Ten years ago, as an uncertain and impressionable student teacher, I adopted every tip my mentor had to offer, modeling my style of teaching, my classroom policies and my lesson plans -- even my opening letter -- around her example. Included in my flattering imitation was co-opting the concept of Stillness.
At the beginning of each class, I ring chimes three times, instructing students that by the third chime, they should be in their seats, eyes closed, their bodies “internally and externally still.” Over the first two weeks of classes, we build up the practice from 30 seconds to three minutes. At the end of Stillness, I strike a bell and say, “Good morning.”
The gimmick is that my students begin class silently, attentive and focused on me. I don’t need to shout, “Okay, everyone in his/her seat! Class is starting.” I don’t have to compete with their friends’ gossip, their most recent text messages, their scrambling to copy homework. Admittedly, I still appreciate this focusing effect, and my students appreciate it too: by the end of September, they all offer a “good morning” back to me (or delight in correcting me with a “good AFTERNOON”). It’s a civilized way to begin class in what can sometimes be an uncivil environment.
The real benefit, however, comes from the space Stillness provides in our otherwise frenetic and noisy lives. At the beginning of the year, when I explain the concept to students, I focus on what we all can gain from the routine:
We all need some space, some silence to quiet our minds and refocus on English class. I want to be present fully to you, and your classmates need you to be present to them in order for our class to work effectively.I spend very little time teaching them how to do it, aside from tips to avoid snickering (eyes closed – not looking at pals, hands in lap, breathing instead of holding in laughter); I offer some suggestions about focusing on their nostrils or counting to four with each inhalation and exhalation. About once a week, I play calming music, something that has a regular beat or guitar strumming that can help guide their breath. Occasionally – after the first few months of class – I lead them in some visualizations or relaxation techniques.
Say you have a fight with a friend in the hallway. I want you to let that go. Don’t bring it in here to poison your experience. Let’s say I had a particularly frustrating student the period before you all came in? Would you want me to take it out on you, my bad mood bleeding into the next class?
Stillness is your time, your personal time, when no one expects anything of you, when you don’t have to spout information or pretend to be happy or play some role in this high school drama. You can be in your head, or completely out of it. Think about clouds passing, a placid lake, or just breathe and think of nothing at all.
Of course, some students remain dubious. “Mrs. Bernstein, there is no way I can sit still. I have ADD! I just can’t do it!”
I always acknowledge that the practice is difficult, defusing their resistance by admitting that I struggle as well, and encouraging their perseverance by refusing to give up the routine. I do not allow students to hijack Stillness from the rest of us. And somehow it works.
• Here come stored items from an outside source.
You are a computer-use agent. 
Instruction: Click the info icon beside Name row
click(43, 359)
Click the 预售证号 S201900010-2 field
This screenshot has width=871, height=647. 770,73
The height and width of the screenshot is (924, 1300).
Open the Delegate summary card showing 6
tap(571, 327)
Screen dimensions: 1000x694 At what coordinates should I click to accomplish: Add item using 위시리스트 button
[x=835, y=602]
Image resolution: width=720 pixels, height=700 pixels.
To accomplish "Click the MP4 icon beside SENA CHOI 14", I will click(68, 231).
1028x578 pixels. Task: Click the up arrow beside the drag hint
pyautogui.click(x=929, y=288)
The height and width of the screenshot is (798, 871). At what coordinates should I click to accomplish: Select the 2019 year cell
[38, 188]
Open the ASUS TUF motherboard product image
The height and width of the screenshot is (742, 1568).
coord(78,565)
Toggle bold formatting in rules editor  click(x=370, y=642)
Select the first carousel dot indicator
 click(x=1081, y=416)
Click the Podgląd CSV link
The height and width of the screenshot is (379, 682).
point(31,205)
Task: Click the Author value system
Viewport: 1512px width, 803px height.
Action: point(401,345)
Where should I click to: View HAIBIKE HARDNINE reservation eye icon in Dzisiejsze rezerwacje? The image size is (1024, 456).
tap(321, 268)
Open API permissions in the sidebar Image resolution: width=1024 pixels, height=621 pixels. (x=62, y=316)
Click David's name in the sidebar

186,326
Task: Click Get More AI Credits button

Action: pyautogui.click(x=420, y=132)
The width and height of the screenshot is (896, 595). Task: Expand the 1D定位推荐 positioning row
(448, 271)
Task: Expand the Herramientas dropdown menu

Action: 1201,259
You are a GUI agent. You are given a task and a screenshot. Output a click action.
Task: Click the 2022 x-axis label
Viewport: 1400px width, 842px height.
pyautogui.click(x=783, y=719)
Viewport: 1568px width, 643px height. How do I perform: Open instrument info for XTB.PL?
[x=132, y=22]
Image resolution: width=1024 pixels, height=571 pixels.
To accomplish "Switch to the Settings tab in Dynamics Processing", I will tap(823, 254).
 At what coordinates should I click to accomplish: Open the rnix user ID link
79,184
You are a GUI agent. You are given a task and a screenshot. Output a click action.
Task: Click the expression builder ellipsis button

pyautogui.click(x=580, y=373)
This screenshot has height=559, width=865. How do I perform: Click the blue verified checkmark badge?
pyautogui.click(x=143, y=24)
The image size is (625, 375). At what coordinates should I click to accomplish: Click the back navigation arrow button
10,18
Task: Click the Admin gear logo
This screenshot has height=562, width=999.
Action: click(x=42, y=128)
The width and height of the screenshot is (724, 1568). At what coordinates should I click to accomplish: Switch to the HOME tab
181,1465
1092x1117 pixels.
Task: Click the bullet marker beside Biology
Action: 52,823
I teach in a public school. You might wonder if the practice has caused controversy. Certainly, my first two years were fraught with worry that a student might misinterpret the practice to his parents, and I doggedly corrected students who called it “karma” or “some weird Buddhist crap.” A number of parents over the years have thanked me for teaching their kids “an important life skill,” and a few offered, preemptively, to defend me should a problem arise.
The school and community have so supported the practice that I was recently awarded a grant through the local Education Foundation to run a meditation group at the high school.
Students have told me repeatedly that they come to depend on Stillness. On days I am particularly rushed, I might launch into some directions, but they always pull me back: “You forgot ‘peace time!” or “What about Stillness, Mrs. B?” or, my favorite, “Can we do 20 minutes today? I really need it.”
In recent years, I’ve broadened our practice, allowing every six weeks or so an extended period of 20 minutes, sometimes silent, sometimes with a guided full-body scan. And as a reward at the end of the year, I’ve invited my sister-in-law, a yoga teacher, to lead each class in some soothing poses.
Students have told me that they use stillness on the bus before football games, in the middle of the lunchroom when someone “said something stupid that made me want to punch him out,” and at night when they can’t sleep. They regularly download the songs I play or make me cds of music they think will work well. They return after graduation to say they’ve taken yoga or mediation classes at college. The biggest compliment I’ve ever received was when a tough guy – you know the type, too cool for school and always ready to challenge authority – re-emerged after a 20-minute session mumbling dreamily, “Mrs. B., you have the best voice.”
His friends razzed him mercifully, but he was stalwart in defending Stillness: “Dude, shut up! I am so chillaxed after that. We should have a whole class of just her talking about that ‘blue healing breath’ or whatever that thing is.”
Camille Napier Bernstein is a high school English teacher in Natick, Massachusetts. She recently completed the UMass Medical School’s eight-week Mindfulness-Based Stress Reduction course, created by Jon Kabat-Zinn. Publicly, she’d like to thank (again) her mentor, Lucile Burt, for teaching her the “gimmick.”